A functional linkage between Arg synthesis via AS and the production of NO is implicit in numerous earlier reports. Unlike the VSMC which we study here, cells that constitutively express isoforms of NOS, such as vascular endothelial cells and certain populations of neurons, have a basal capacity to recycle Cit from Arg (9, 28). Indeed, Arg regeneration from Cit may be a common feature of all NO producing cells. It is significant that Cit formation by endothelial cells was shown to increase when NO production is stimulated (9, 29) and diminish when subjected by chronic hypoxia (30), a condition that attenuates NO synthesis (31, 32). It is also noteworthy that hypoxia reduced Cit production without a change in intracellular Arg levels (30). These observations extend to endothelial cells our speculation that a discrete pool of Arg and Cit is utilized for the Arg/Cit cycle. Recent case studies have connected a deficiency in endothelium-derived NO synthesis in neonates with a genetic dysfunction in AS expression (33); these babies presented with hypertension that was reversed by administering L-arginine. The finding that megadoses of Arg can also elicit in normotensive patients a modest fall in blood pressure (34, 35) suggests that even low basal rates of endothelial NO production may be limited by intracellular Arg availability. Since the endothelial cell concentration of Arg is reported to exceed 1 mM, 100-fold greater than the K_m for Arg utilization by endothelial NOS (2), this finding would imply that all intracellular Arg is not accessible as substrate for NO synthesis. The lack of a selective AS inhibitor impedes examination of the extent to which AS provides Arg for low-output NO synthesis by endothelial cells.

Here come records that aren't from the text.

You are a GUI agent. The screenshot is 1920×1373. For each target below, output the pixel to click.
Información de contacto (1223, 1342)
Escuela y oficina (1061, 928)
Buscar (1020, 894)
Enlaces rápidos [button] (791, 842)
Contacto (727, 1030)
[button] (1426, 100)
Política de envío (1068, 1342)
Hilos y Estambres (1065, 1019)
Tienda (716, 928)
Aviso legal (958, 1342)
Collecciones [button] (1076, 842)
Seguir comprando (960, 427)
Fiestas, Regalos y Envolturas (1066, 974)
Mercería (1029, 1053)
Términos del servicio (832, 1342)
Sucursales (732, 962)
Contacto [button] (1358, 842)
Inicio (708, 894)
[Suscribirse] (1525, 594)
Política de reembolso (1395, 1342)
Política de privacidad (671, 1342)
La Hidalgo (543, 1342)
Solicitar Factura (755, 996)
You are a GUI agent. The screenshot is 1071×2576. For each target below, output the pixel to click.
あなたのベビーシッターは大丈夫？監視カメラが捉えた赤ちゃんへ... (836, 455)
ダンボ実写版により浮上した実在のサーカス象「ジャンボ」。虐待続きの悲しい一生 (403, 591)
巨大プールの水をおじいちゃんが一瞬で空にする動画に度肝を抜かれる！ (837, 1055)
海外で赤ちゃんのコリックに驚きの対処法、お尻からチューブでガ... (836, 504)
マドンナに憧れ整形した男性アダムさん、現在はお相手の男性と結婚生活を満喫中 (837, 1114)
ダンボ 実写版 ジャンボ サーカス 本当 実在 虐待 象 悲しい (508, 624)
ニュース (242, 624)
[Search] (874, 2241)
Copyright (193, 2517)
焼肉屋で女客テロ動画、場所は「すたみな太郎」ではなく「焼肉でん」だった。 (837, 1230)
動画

It is now well-established that high-output NO synthesis by immunostimulant-activated cells occurs concomitantly with the induction of AS activity and mRNA in vitro (8, 10, 11) and in vivo (12, 13). We conclude from the present study that, at least in vitro, Arg is provided for NO synthesis via recycling of the NOS-derived co-product Cit and that the rate of Arg regeneration is limited by AS availability. Thus, AS is the rate-limiting enzyme for high-output NO synthesis by immunostimulant-activated VSMC. Several important questions await answers: 1) Is AS rate-limiting to NO synthesis in all cells engaged in high-output NO production or is this a property restricted to particular cell types? 2) Does AS limit NO synthesis in vivo? 3) What is the molecular basis for the functional coupling of enzymes comprising the Arg/Cit cycle?

Inhibiting immunostimulant-evoked AS expression affords a potential therapeutic opportunity for limiting NO production in pathophysiological conditions arising from NO excess. The challenge will be to develop specific inhibitors of AS or AL that can be targeted to specific cell types.